» Instructions
1. From the forum post on exiting a C++ loop, extract the stretch from "I speculate that" through "these two alternatives?".
2. Summarize the forum post on exiting a C++ loop in two sentences.

» Text
--------------------------------------------------

3

Whenever I need to break out from a for(unsigned int i=0;i<bound;++i) expression in C++, I simply set the index variable i=bound, the same way as described in this answer. I tend to avoid the break statement because, honestly, I have no good understanding of what it actually does.

Compare the two instructions:

for(unsigned int i=0;i<bound;++i) {
    if (I need a break) {
    break;
    }
}

and

for(unsigned int i=0;i<bound;++i) {
    if (I need a break) {
    i=bound;
    }
}

I speculate that the second method does one extra variable set and then one extra comparison between i and bound, so it looks more expensive, from performance point of view. The question is then is it cheaper to call break, then doing these two tests? Are the compiled binaries any different? Is there any instance, where the second method breaks, or can I safely choose either of these two alternatives?


Related: Does `break` work only for `for`, `while`, `do-while`, `switch' and for `if` statements?

--------------------------------------------------

» Collected data
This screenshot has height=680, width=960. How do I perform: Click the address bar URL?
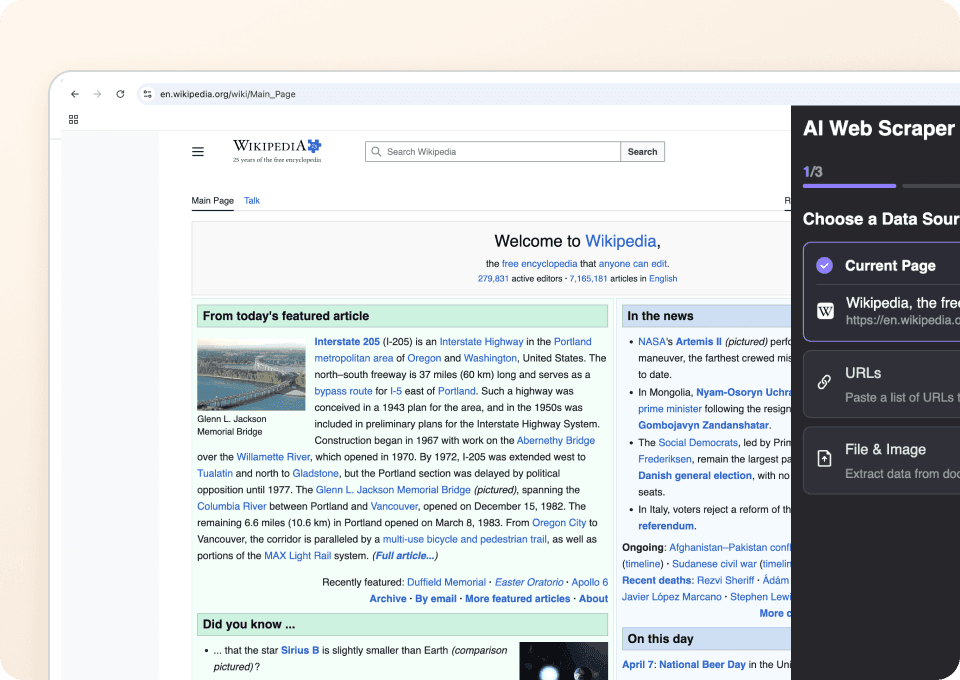pos(228,94)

--------------------------------------------------

» Outputs in order
1.
I speculate that the second method does one extra variable set and then one extra comparison between i and bound, so it looks more expensive, from performance point of view. The question is then is it cheaper to call break, then doing these two tests? Are the compiled binaries any different? Is there any instance, where the second method breaks, or can I safely choose either of these two alternatives?

2. To leave a C++ for loop early, the poster sets the index variable equal to the loop bound instead of using break, because they don't understand well what break does. Suspecting that this approach costs an extra assignment and an extra comparison, they ask whether break is cheaper, whether the compiled binaries differ, and whether either method can be chosen safely.